This Week in the Pieces: Market Crashes as Bitcoin and Ethereum Fall Over 10%

This week in parts. Illustration by Mitchell Preffer for Decrypt.

There was a limit to crypto growth this week as the market is still evaluating the effects of another possible rising interest rates of the Fed. These indications led to a strengthening of the dollar, but halted the crypto rally of the previous week, which was stimulated when Ethereum “shapella“The upgrade has gone live.

This week’s news has been a veritable feast of regulatory stories in the United States and European Union, with the drama in Washington centered on the SEC’s continued crackdown on crypto firms.1,500 to date in fact, according to a tweet posted Monday by Chairman Gary Gensler, which commemorates his second year as America’s top securities regulator.

Bitcoin and Ethereum both fell this week. Bitcoin held its head above the $30,000 mark at times but finally started falling on Wednesday, spiral down at its current level of $27,340, a decline of 10.3% from last week.

Ethereum had a similar trajectory and at times kept its head above $2,100 until the middle of the week, before dropping to $1,851, an 11.7% seven-day loss.

Many of the top thirty cryptocurrencies by market capitalization saw losses of just over 10%, including XRP, which is worth $0.456866, Cardano (ADA) is trading for $0.392358, Dogecoin (DOGE ) is $0.079389, Polygon (MATIC) is $1.01, Solana (SOL) changes hands at $21.45, Polkadot (DOT) is trading at $5.91, Litecoin (LTC) at 86 $.36, Avalanche (AVAX) at $17.16, Uniswap (UNI) is trading at $5.48, Cosmos HUB (ATOM) at $10.91 and Stellar (XLM) is trading at $0.093942 at the moment of the editorial staff.

US regulators crack down, European regulators legislate

The U.S. Securities and Exchange Commission’s (SEC) crackdown on crypto firms made headlines on Monday when the agency sued another major crypto firm for alleged non-compliance with securities laws. , the Seattle-based exchange Bittrex.

In its lawsuit, the SEC named six cryptocurrencies that Bittrex allegedly offered as unregistered securities: OMG Network (OMG), Dash (DASH), Monolith (TKN), Naga (NGC), Real Estate Protocol (IHT), and Algorand (ALGO).

The drama continued on crypto Twitter where a clip of Gensler praising Algorand goes around. This is a talk Gensler gave in 2019 at the MIT Sloan Idea Exchange, a conference hosted by the school when Gensler was a professor of global economics and management there.

Several Republican lawmakers have reacted to the SEC’s enforcement strategy by submitting a condemnation letter at the House Financial Services Committee on Tuesday. During the hearing, Rep. Tom Emmer grilled Gensler and said, “You’ve been an incompetent cop on the beat,” before claiming the SEC Chairman was pushing corporate America into the “hands of the CCP (The Chinese Communist Party).”

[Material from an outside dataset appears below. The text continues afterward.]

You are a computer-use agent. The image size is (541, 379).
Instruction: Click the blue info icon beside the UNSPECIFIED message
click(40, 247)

On Wednesday, the Committee turned its attention to stablecoins. Republicans and Democrats confronted on a bill, currently called the “Additional Act of 2023”. Democrat Maxine Waters said she never finished negotiations with Republican Patrick McHenry and lawmakers are now starting from scratch. Democrat Stephen Lynch also criticized part of the bill.

Good news came from the Texas legislature on Friday. The Texas House of Representatives approved a bill requiring local crypto exchanges to maintain sufficient reserves to meet all obligations to customers.

The European Union was ultimately where the most progress was made with crypto legislation this week. The European Parliament passed the Markets in Crypto Assets (MiCA) bill with 517 votes for, 38 against and 18 abstentions, during a meeting in Strasbourg THURSDAY.

The legislation means that the bloc’s 27 member states will now take a unified approach to crypto. Companies have a year and a half to familiarize themselves with the rules. The stablecoin legislation will not come into force until July 2024 and the rest of the legislation will not be implemented until January 25th.